Nanostructures out of the 3D printer

Nanostructures out of the 3D printer

Technology News |
By Christoph Hammerschmidt

In the nanometer range, complex, free-standing 3D architectures are very difficult to produce due to the required precision. A research team from the Christian Doppler Laboratory for the direct fabrication of 3D nanoprobes at Graz University of Technology has now further developed the technology in such a way that even complex three-dimensional nanostructures can be controlled and, above all, produced predictably. The scientists used Focused Electron Beam Induced Deposition (FEBID), which is already successfully used in the production of complex, but often flat nanostructures.

The individual layers, which are applied with the aid of FEBID-based 3D printing, adhere to almost any material and surface condition. On the one hand, this saves time. On the other hand, it also enables fabrication on uneven or rough surfaces. “This type of 3D nanoprinting opens up completely new playgrounds for science and industry,” enthuses Harald Plank, head of the CD laboratory.

With the new technology, tasks can be solved in the future where alternative nanofabrication methods such as electron beam lithography have so far failed.
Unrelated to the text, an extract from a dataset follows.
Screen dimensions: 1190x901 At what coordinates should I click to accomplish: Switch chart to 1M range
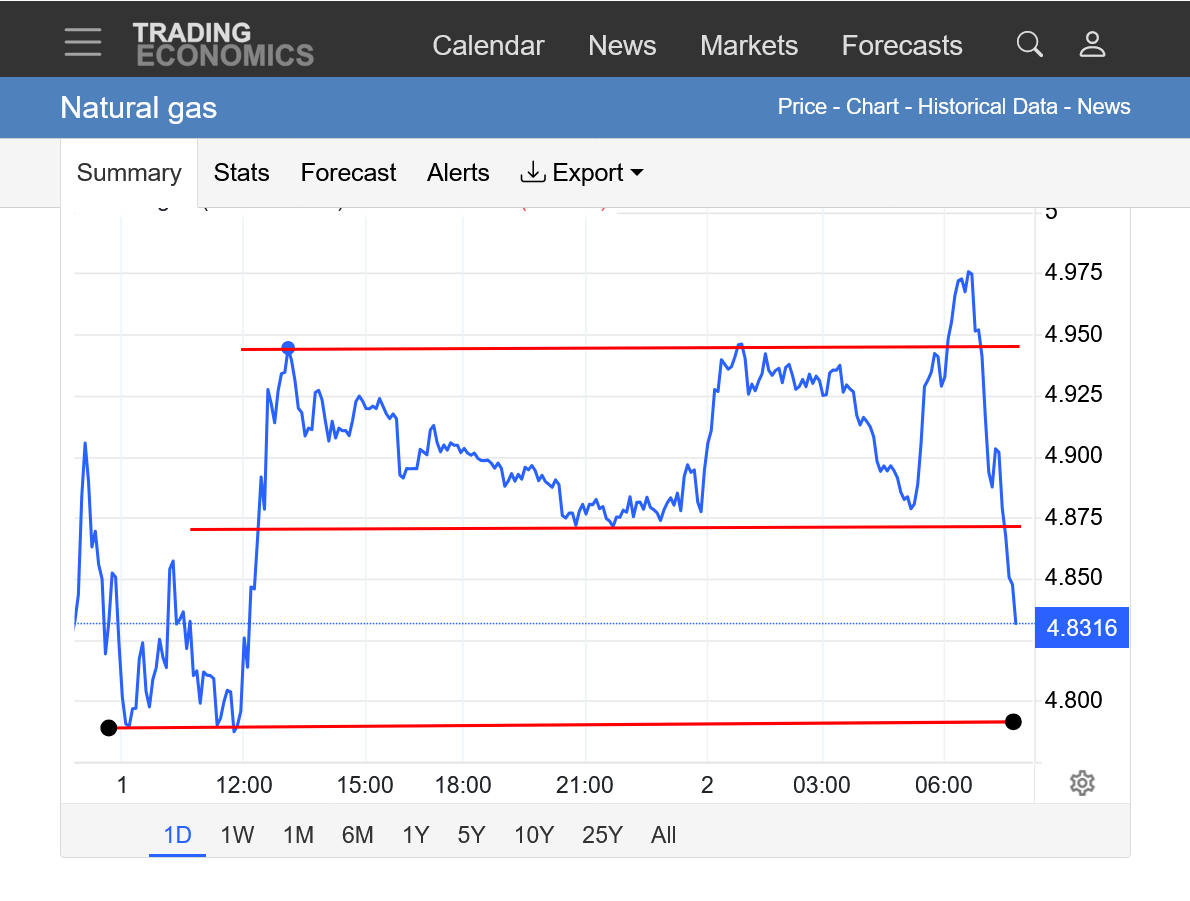(298, 835)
In purely theoretical terms, Plank explains, the new method can even be used to produce nanostructures on a pencil tip.

The method will be used in cooperation with industrial partners GETec Microscopy (Vienna) and Anton Paar GmbH (Graz) in the field of atomic force microscopy for the production of measuring probes with peak radii of less than 10 nanometres.
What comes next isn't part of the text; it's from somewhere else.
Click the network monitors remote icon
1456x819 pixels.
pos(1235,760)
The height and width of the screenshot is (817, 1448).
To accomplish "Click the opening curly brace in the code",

The printing process takes place in the vacuum chamber of electron microscopes. The functional gases are introduced with a fine needle near the sample. The gaseous molecules then adsorb on the surface and are chemically split and immobilised by the focused electron beam – they therefore remain in place through interaction with the electron beam.
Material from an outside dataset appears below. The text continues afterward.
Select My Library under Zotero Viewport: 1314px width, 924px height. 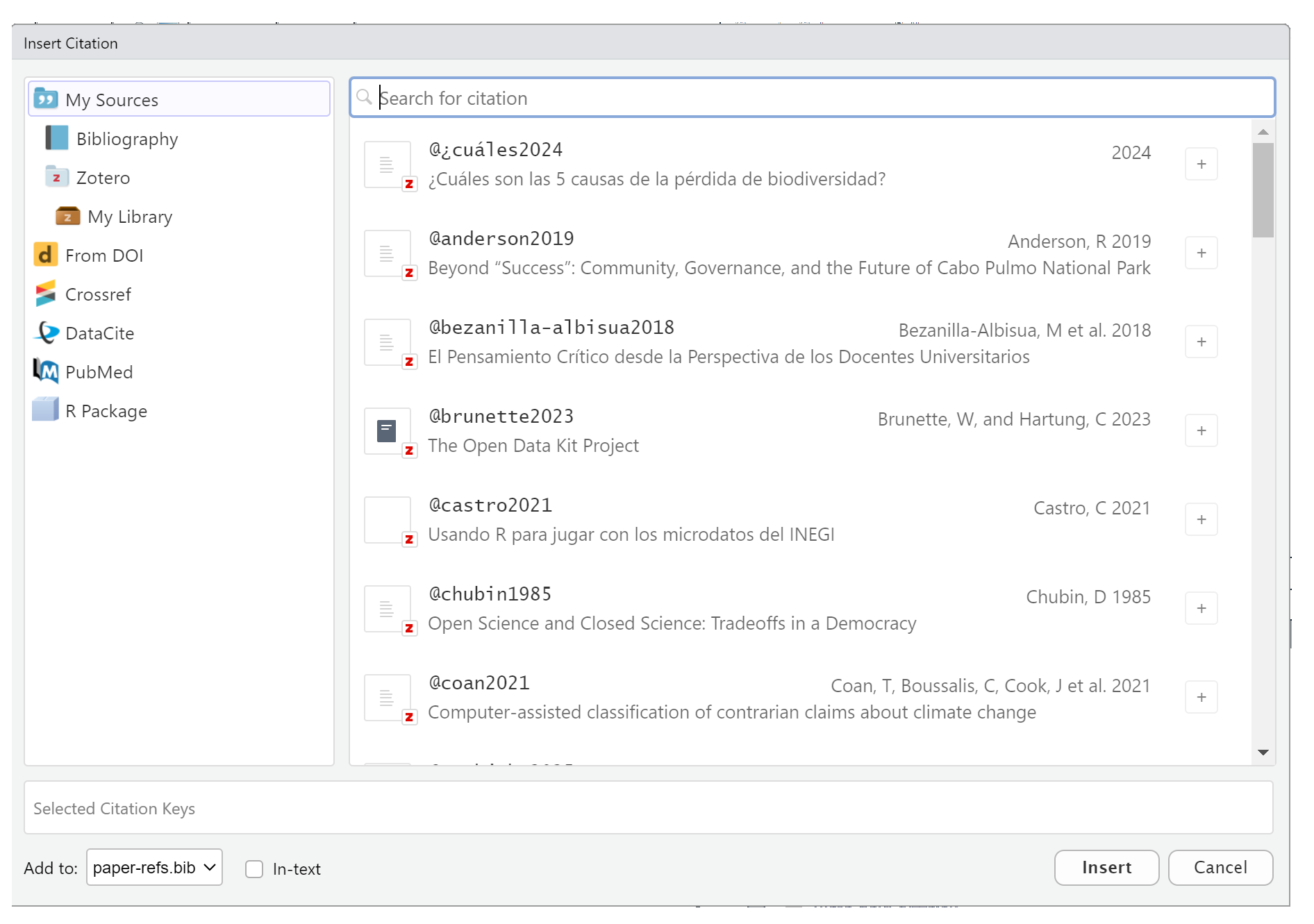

Plank and his team were inspired by Lego bricks to print inclined structures: “In order to build an inclined architecture from Lego, the next higher layer of bricks must always be moved slightly. This is exactly what we have transferred to 3D nanoprinting: Before applying the next layer, we shift the electron beam and thus literally print diagonally upwards.”

To ensure that the new process does not remain a niche technology, the researchers in the CD laboratory want to develop a new software for 3D nanoprinting as the next step, with which complex nanostructures can be printed even without broad prior knowledge. Plank and his team have joined forces with the Oak Ridge National Laboratories (USA) and the Institute of Physics at the Goethe University Frankfurt (GER), which together with Graz University of Technology are among the leading research institutions in this field. This project also focuses on the extension of the process to 3D surfaces and multi-material structures in order to further increase the functionality and thus also the relevance of this technology in research and development.